Diese Entscheidung traf der Bundesgerichtshof (BGH) im Fall einer Baugenossenschaft, die einen ausgeschiedenen Genossen auf Zahlung eines Nachschusses in Anspruch nehmen wollte. Bei der Ermittlung der Nachschusspflicht, auf die sich die Genossenschaft berief, wird das Vermögen der Genossenschaft mit ihren Schulden verglichen. Hatte die Genossenschaft mehr Schulden als Vermögen, mussten die ausscheidenden Genossen einen Anteil am Fehlbetrag übernehmen. Vorliegend stritten die Parteien darum, ob die Genossenschaft bei diesem Vergleich ihr Vermögen mit seinem Marktwert einstellen, also – technisch gesprochen – ihre stillen Reserven auflösen müsse. Das meinte der ausscheidende Genosse, der so tun wollte, als würde das Vermögen der Genossenschaft versilbert. Die Genossenschaft wollte dagegen bei der Berechnung von den Abschreibungen profitieren und damit schneller zu einer Nachschusspflicht kommen.

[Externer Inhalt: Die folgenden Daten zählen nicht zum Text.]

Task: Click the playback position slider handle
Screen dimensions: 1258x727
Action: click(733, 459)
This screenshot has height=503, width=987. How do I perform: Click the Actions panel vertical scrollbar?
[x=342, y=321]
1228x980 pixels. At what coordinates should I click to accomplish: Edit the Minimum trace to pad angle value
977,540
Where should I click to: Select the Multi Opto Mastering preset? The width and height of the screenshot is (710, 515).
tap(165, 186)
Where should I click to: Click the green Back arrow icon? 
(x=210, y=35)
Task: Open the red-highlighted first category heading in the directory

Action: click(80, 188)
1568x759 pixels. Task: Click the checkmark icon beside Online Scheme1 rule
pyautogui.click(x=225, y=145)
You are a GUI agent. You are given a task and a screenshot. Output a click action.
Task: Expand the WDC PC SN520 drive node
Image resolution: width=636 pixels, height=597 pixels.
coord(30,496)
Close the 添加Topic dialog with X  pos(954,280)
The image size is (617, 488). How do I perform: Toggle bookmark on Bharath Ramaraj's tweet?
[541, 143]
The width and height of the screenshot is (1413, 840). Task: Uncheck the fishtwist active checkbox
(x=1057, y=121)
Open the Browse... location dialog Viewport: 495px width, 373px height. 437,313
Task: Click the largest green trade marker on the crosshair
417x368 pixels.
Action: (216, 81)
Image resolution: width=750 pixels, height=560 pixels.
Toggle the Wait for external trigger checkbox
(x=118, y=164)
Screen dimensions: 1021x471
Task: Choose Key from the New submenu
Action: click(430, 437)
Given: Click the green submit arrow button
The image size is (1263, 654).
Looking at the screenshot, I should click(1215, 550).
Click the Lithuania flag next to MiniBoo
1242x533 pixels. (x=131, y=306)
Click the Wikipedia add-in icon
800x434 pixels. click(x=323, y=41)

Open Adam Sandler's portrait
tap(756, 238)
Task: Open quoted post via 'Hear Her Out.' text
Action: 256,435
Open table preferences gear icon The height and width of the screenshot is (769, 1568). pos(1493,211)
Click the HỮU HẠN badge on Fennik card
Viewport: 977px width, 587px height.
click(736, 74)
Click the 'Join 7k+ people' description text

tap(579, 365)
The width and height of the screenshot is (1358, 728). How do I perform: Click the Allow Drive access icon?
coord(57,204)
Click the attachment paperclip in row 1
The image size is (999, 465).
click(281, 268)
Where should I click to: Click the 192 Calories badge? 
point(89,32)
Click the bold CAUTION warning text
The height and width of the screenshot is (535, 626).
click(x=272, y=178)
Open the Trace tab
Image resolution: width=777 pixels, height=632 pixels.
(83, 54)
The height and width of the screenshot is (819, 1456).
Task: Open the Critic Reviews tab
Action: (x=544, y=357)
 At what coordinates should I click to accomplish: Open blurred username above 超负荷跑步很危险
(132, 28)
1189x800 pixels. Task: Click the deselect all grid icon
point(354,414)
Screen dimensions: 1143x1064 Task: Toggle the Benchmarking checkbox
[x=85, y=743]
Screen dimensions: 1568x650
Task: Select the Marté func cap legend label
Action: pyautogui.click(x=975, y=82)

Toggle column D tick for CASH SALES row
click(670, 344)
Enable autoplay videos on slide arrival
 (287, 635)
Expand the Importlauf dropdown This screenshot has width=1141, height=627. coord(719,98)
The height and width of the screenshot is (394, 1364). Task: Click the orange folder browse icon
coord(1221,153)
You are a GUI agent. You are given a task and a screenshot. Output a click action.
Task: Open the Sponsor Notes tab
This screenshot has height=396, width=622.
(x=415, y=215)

Der BGH gab der Genossenschaft recht. Er entschied, dass bei der Ermittlung einer Nachschusspflicht des ausgeschiedenen Genossen die Handelsbilanz maßgeblich sei. Stille Reserven der Genossenschaft seien bei dem Vergleich von Vermögen und Schulden nicht zu berücksichtigen. Dies ergebe sich aus dem Genossenschaftsgesetz. Das Gesetz wolle nicht nur den Bestand der Genossenschaft besonders weitgehend schützen. Es ziele – im Interesse eines vorsorgenden Gläubigerschutzes – auch darauf ab, die Flucht aus der Genossenschaft kurz vor Eintritt der Insolvenz zu verhindern (BGH, II ZR 227/07, II ZR 229/07 und II ZR 26/08).